L’entreprise a déclaré qu’elle avait reçu une modification à sa licence pour posséder, produire, vendre et distribuer de l’opium et de la morphine en janvier.

Dans une déclaration écrite, le ministère fédéral de la Santé précise qu’il «examine attentivement les demandes» pour s’assurer que les titulaires de licences respectent toutes les politiques existantes en matière de santé et de sécurité publiques.

Santé Canada affirme que la licence d’Adastra Labs a été délivrée «uniquement à des fins scientifiques et médicales», et que les titulaires de licence ne peuvent vendre ces substances qu’à des personnes autorisées à les posséder.

«Santé Canada a contacté l’entreprise pour réitérer les paramètres très étroits de sa licence, indique le ministère. Si les exigences strictes ne sont pas respectées, Santé Canada n’hésitera pas à prendre des mesures, qui peuvent inclure la révocation de la licence.»

Lorsqu’on a demandé à Santé Canada combien d’autres entreprises avaient reçu des modifications similaires de leur licence, le ministère a déclaré qu’il ne partageait ni ne publiait la liste des détentrices de licences, et qu’il ne discutait pas non plus de l’état des demandes de modifications, pour des raisons de sûreté, de sécurité et de confidentialité.

Pas de décriminalisation en vue

M. Trudeau a déclaré vendredi que la décriminalisation du commerce de la cocaïne au Canada n’était pas «quelque chose qu’on cautionne en tant que pays».

#### Objectif visé
Recopiez fidèlement le passage du texte à lire qui va de « L’entreprise a déclaré » jusqu'à « à les posséder. ».

#### Données extraites

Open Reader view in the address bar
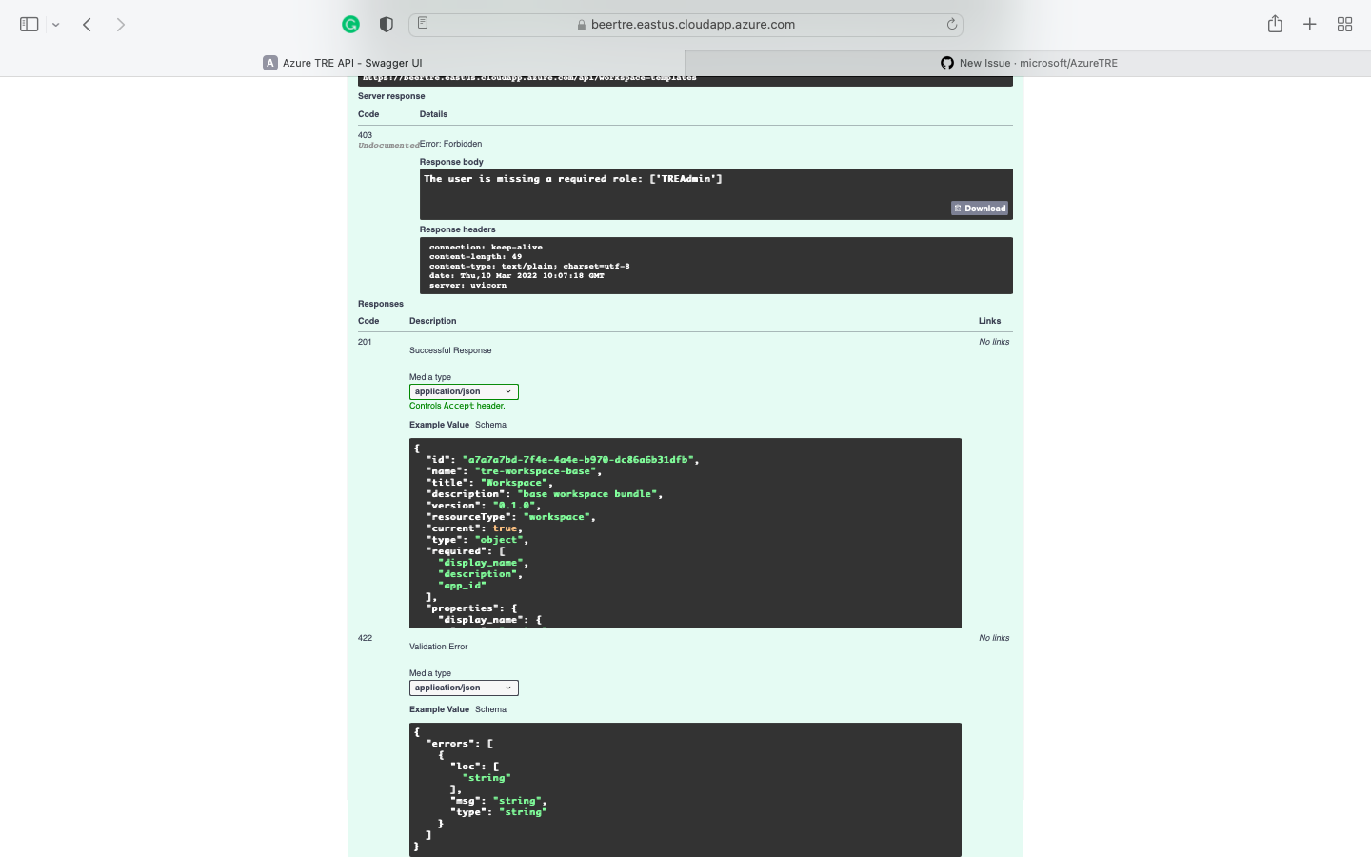 pyautogui.click(x=422, y=24)
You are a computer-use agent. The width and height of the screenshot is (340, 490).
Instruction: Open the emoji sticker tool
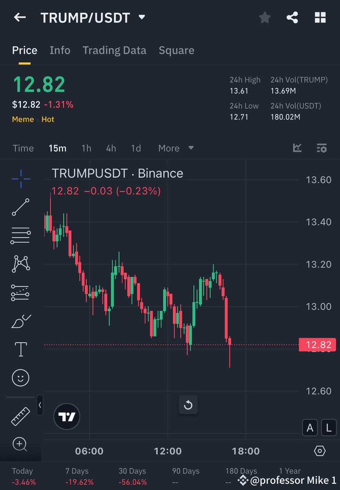(21, 378)
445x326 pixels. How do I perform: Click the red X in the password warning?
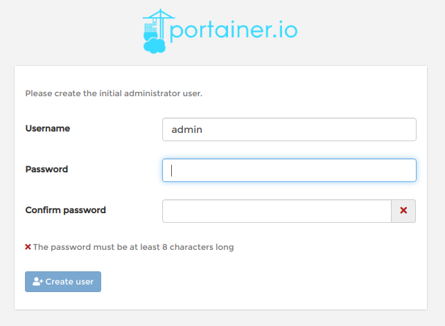tap(28, 247)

#### Réponse attendue
L’entreprise a déclaré qu’elle avait reçu une modification à sa licence pour posséder, produire, vendre et distribuer de l’opium et de la morphine en janvier.

Dans une déclaration écrite, le ministère fédéral de la Santé précise qu’il «examine attentivement les demandes» pour s’assurer que les titulaires de licences respectent toutes les politiques existantes en matière de santé et de sécurité publiques.

Santé Canada affirme que la licence d’Adastra Labs a été délivrée «uniquement à des fins scientifiques et médicales», et que les titulaires de licence ne peuvent vendre ces substances qu’à des personnes autorisées à les posséder.